Induction of CNS αS inclusion pathology in M83^+/− mice following i.p. injection of αS. (A and B) Representative images showing αS inclusion pathology in the brain stem (A) and spinal cord (B) of M83^+/− mice i.p. injected with 50 μg mouse αS fibs. (C and D) Representative images showing αS inclusion pathology in the brain stem (C) and spinal cord (D) of M83^+/− mice i.p. injected with 50 μg soluble mouse αS that developed motor impairments. (E to G) Representative images showing a paucity of αS inclusion pathology in the brain stems of M83^+/− mice i.p. injected with 50 μg of Δ71-82 αS (E), βS (F), or KLH (G). Tissue sections were stained with antibodies to αS phosphorylated at Ser129 (EP1536Y and 81A), anti-αS (Syn 506), or anti-p62/sequestosome (a general marker of inclusion pathology) as indicated in each panel. Tissue sections were counterstained with hematoxylin. Bars = 100 μm.

FIG 4

Induction of CNS αS inclusion pathology in M20^+/− mice following i.p. injection of αS fibs. (A and B) Representative images showing αS inclusion pathology in the brain stem (A) and spinal cord (B) of M20^+/− mice that were i.p. injected with 50 μg mouse αS fibs and developed a moribund state. (C and D) Representative images depicting a paucity of αS inclusion pathology in the brain stem (C) and spinal cord (D) of uninjected older (450 days) M20^+/− mice. Tissue sections were stained with antibodies to αS phosphorylated at Ser129 (EP1536Y and 81A), anti-αS (Syn 506) or anti-p62/sequestosome (a general marker of inclusion pathology) as indicated in each panel. Tissue sections were counterstained with hematoxylin.
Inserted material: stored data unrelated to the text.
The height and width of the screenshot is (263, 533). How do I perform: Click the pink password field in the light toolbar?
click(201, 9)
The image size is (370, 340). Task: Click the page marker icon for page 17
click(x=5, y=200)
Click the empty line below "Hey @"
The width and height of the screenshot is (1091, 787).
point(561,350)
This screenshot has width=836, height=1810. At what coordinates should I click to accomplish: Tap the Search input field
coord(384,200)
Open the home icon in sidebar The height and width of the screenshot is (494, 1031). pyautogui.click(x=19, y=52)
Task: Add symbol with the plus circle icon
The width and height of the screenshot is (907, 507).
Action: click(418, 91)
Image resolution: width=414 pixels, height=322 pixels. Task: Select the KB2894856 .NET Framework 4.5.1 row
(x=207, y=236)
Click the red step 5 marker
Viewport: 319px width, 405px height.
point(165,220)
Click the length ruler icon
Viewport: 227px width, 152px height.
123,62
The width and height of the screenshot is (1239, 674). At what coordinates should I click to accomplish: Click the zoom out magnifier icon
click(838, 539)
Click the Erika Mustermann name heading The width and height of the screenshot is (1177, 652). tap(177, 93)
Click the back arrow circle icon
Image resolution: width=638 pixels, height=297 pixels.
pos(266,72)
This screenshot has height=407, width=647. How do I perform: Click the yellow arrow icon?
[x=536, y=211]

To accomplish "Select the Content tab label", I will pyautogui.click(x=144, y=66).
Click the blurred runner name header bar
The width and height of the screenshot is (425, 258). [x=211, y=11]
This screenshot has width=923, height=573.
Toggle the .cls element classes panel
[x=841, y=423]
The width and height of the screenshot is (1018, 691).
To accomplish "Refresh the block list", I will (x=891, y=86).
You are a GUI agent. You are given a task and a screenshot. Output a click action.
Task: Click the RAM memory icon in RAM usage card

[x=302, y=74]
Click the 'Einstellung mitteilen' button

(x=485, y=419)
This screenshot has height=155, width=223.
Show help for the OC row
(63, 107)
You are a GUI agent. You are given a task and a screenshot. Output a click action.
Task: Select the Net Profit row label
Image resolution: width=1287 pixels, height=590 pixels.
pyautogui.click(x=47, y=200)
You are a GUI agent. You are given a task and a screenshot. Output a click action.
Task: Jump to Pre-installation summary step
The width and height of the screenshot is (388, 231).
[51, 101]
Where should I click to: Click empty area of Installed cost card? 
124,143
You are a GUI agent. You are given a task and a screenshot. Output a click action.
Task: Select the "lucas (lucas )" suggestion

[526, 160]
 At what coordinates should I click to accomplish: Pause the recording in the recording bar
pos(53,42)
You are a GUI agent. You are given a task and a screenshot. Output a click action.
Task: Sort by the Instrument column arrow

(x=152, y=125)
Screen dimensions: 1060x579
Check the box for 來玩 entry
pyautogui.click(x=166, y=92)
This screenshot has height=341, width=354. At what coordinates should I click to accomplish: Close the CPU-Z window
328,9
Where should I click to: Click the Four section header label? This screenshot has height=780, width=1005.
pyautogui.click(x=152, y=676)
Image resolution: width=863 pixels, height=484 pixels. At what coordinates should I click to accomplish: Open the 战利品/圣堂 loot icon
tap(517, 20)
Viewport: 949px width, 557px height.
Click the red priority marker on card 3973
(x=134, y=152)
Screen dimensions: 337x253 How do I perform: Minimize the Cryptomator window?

Bars = 100 μm.

FIG 5

Induction of CNS αS inclusion pathology in M83^+/− mice following i.m. injection of αS fibs and soluble αS. (A and B) Representative images showing αS inclusion pathology in the brain stem (A) and spinal cord (B) of M83^+/− mice i.m. injected with 20 μg mouse αS fibs. (C and D) Representative images showing αS inclusion pathology in the brain stem (C) and spinal cord (D) of an M83^+/− mouse that was i.m. injected with 20 μg soluble human αS that developed motor impairments. (E) Representative images showing αS inclusion pathology in the brain stem of one of the M83^+/− mice i.m. injected with 20 μg Δ71-82 αS that developed motor impairments. Paucity of αS inclusion pathology as shown in the brain stems of M83^+/− mice i.m. injected with 20 μg βS (F) or KLH (G). Tissue sections were stained with antibodies to αS phosphorylated at Ser129 (EP1536Y and 81A), anti-αS (Syn 506), or anti-p62/sequestosome (a general marker of inclusion pathology) as indicated in each panel. Tissue sections were counterstained with hematoxylin. Bars = 100 μm.

FIG 6

Negative staining electron microscopy of mouse αS fibs after water bath sonication. Representative images showing αS fibs that have been broken up into an array of polymers by water bath sonication. Grids were stained with 1% uranyl acetate. Bar = 200 nm.